=== EXERCISE REQUIREMENTS ===
Taking the line with "This screenshot has height=690, width=1220." as the first and the line with "Given: Toggle the Email search checkbox" as the last, set down exactly every line in that range from the entries below, and no more.

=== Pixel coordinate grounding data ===
● ● ● ●

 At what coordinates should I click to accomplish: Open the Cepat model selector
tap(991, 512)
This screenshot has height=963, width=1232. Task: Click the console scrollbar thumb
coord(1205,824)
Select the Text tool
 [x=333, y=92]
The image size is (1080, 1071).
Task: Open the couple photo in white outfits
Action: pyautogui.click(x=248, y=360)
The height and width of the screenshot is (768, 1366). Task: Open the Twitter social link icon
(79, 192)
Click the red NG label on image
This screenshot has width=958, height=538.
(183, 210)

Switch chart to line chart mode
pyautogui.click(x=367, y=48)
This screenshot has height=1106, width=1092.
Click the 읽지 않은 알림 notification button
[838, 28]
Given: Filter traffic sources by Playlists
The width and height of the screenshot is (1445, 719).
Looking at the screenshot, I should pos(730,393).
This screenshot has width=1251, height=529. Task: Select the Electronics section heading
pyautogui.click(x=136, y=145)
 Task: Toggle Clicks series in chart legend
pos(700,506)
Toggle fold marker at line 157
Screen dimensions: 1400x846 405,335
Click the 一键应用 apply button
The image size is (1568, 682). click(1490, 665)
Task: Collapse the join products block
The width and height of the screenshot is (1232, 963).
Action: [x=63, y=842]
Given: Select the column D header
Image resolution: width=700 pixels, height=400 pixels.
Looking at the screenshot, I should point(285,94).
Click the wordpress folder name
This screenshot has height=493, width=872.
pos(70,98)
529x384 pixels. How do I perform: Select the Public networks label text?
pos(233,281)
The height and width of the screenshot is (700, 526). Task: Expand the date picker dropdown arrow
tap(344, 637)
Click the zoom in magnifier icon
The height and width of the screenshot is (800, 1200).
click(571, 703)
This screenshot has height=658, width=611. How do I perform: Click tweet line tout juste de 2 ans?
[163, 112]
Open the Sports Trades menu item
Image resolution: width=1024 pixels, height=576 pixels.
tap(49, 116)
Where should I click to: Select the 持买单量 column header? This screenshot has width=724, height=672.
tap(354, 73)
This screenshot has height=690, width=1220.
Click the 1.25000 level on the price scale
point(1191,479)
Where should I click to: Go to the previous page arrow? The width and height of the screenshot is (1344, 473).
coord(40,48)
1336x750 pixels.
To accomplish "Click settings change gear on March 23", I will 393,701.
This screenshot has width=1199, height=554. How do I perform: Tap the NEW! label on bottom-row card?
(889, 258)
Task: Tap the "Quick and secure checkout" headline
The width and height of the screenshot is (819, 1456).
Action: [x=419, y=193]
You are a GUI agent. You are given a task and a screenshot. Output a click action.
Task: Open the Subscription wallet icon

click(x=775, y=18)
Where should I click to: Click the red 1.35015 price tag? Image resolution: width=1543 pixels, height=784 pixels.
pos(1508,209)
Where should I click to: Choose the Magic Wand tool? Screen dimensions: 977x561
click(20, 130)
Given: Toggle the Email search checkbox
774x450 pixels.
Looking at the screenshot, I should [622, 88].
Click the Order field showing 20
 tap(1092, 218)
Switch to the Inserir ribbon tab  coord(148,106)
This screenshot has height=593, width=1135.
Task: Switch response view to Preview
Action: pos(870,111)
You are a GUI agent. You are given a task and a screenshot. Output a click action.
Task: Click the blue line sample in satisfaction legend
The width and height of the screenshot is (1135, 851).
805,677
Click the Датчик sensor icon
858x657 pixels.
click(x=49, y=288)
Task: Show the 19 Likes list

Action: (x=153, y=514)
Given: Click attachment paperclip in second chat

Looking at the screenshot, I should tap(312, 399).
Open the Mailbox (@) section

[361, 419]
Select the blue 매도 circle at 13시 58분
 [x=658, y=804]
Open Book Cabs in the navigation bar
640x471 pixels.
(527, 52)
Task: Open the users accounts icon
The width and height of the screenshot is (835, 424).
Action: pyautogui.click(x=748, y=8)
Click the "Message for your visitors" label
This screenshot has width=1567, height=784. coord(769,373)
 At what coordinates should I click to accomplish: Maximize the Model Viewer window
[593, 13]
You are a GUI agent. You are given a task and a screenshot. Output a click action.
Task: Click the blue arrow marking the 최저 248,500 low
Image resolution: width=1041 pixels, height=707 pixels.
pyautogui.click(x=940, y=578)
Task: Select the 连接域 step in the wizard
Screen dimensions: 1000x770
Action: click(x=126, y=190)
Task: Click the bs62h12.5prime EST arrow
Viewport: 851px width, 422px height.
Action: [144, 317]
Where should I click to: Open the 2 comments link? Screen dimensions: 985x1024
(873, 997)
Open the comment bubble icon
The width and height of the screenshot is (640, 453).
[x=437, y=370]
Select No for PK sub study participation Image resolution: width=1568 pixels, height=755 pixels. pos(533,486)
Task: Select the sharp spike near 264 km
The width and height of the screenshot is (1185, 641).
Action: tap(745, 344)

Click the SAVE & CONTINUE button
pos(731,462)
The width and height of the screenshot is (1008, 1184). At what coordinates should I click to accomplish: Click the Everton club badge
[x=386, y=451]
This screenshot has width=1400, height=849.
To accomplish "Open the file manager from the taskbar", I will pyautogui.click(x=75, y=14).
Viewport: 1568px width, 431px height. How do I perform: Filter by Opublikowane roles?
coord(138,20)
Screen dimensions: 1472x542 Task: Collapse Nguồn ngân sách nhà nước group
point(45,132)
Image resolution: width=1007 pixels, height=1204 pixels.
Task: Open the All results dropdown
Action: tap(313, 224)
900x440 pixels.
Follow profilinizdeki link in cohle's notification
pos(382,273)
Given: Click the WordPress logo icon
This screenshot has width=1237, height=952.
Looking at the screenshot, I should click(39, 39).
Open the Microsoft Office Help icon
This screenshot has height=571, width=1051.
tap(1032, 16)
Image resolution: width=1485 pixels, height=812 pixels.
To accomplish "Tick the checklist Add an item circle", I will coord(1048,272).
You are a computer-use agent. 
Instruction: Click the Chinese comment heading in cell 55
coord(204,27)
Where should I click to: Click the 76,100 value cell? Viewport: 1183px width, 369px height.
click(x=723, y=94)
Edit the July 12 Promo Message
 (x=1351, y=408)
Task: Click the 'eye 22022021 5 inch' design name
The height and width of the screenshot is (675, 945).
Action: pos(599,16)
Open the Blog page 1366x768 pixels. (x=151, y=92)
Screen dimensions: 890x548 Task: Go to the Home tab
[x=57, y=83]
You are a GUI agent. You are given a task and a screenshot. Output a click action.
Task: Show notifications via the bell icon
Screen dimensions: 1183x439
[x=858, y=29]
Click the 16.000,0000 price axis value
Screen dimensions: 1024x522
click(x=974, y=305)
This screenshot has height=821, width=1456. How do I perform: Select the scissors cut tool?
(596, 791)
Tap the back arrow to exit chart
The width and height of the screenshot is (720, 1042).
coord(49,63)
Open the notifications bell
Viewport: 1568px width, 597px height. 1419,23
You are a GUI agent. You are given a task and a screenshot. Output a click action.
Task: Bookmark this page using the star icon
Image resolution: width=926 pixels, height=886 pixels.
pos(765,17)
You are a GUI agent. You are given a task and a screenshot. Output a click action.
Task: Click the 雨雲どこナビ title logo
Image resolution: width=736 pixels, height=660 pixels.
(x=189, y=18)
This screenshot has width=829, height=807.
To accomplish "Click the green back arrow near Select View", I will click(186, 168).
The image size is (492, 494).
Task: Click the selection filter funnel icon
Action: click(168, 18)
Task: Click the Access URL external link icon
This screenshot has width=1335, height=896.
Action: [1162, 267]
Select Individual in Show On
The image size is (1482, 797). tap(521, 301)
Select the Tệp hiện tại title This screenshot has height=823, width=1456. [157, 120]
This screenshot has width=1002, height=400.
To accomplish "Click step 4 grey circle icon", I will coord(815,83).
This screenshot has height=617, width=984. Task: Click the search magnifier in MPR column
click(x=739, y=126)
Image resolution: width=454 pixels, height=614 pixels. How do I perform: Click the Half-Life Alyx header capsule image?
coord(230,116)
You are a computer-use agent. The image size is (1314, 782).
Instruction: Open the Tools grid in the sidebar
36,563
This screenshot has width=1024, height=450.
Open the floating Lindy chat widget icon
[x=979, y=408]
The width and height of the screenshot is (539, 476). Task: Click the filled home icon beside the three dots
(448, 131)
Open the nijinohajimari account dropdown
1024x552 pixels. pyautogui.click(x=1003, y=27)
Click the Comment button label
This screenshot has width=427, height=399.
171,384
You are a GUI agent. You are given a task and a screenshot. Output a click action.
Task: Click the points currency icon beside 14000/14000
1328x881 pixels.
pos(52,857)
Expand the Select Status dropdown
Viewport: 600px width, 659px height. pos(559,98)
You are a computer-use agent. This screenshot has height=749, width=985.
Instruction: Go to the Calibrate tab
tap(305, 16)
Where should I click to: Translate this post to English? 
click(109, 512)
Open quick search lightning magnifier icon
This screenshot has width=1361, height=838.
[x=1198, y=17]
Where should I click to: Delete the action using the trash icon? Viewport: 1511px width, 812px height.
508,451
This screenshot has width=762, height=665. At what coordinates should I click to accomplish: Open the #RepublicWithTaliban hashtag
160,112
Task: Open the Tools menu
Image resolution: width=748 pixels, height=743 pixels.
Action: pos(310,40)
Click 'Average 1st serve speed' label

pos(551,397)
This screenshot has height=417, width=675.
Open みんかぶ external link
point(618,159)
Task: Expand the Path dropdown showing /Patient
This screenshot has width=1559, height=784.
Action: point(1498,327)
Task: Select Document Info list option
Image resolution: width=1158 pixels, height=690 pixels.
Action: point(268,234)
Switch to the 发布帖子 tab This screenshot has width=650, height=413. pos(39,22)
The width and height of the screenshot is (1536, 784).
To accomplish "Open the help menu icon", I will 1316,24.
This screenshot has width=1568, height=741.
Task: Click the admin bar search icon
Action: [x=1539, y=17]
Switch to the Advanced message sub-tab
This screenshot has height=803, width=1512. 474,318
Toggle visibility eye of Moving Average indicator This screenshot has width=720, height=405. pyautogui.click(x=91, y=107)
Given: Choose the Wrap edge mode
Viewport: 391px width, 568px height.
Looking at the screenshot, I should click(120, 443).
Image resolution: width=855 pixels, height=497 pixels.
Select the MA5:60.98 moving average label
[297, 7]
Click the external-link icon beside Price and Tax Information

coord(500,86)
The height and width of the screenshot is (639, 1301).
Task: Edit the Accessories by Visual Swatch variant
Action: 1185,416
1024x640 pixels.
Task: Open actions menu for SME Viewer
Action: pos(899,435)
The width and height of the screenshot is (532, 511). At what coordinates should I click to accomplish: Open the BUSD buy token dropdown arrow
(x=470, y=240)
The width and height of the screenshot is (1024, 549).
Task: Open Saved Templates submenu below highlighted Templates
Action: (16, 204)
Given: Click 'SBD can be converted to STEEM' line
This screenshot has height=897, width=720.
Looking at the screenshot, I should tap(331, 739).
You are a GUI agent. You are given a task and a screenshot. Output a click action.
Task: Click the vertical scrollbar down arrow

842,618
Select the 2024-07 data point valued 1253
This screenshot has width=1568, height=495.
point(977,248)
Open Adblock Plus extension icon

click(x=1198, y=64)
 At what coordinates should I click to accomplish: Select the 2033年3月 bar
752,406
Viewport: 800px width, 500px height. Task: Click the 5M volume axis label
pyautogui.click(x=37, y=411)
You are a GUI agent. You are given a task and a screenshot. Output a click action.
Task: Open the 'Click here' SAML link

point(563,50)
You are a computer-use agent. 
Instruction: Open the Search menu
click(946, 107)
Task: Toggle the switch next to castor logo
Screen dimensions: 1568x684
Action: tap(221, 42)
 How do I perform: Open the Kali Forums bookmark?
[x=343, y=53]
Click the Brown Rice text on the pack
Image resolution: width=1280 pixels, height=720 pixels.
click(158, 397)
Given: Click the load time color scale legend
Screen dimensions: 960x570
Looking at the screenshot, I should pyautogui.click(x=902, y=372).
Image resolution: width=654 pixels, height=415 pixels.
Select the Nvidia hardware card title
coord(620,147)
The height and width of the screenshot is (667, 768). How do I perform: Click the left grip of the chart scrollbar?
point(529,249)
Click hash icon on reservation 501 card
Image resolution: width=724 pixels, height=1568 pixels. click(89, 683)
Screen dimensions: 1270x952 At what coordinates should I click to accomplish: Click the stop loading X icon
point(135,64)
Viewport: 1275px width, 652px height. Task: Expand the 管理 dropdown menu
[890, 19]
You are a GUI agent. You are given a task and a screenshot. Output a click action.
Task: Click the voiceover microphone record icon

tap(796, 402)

● ● ● ●

=== WRITTEN REPLY ===
This screenshot has height=690, width=1220.
Click the 1.25000 level on the price scale
point(1191,479)
Where should I click to: Go to the previous page arrow? The width and height of the screenshot is (1344, 473).
coord(40,48)
1336x750 pixels.
To accomplish "Click settings change gear on March 23", I will 393,701.
This screenshot has width=1199, height=554. How do I perform: Tap the NEW! label on bottom-row card?
(889, 258)
Task: Tap the "Quick and secure checkout" headline
The width and height of the screenshot is (819, 1456).
Action: [x=419, y=193]
You are a GUI agent. You are given a task and a screenshot. Output a click action.
Task: Open the Subscription wallet icon

click(x=775, y=18)
Where should I click to: Click the red 1.35015 price tag? Image resolution: width=1543 pixels, height=784 pixels.
pos(1508,209)
Where should I click to: Choose the Magic Wand tool? Screen dimensions: 977x561
click(20, 130)
Given: Toggle the Email search checkbox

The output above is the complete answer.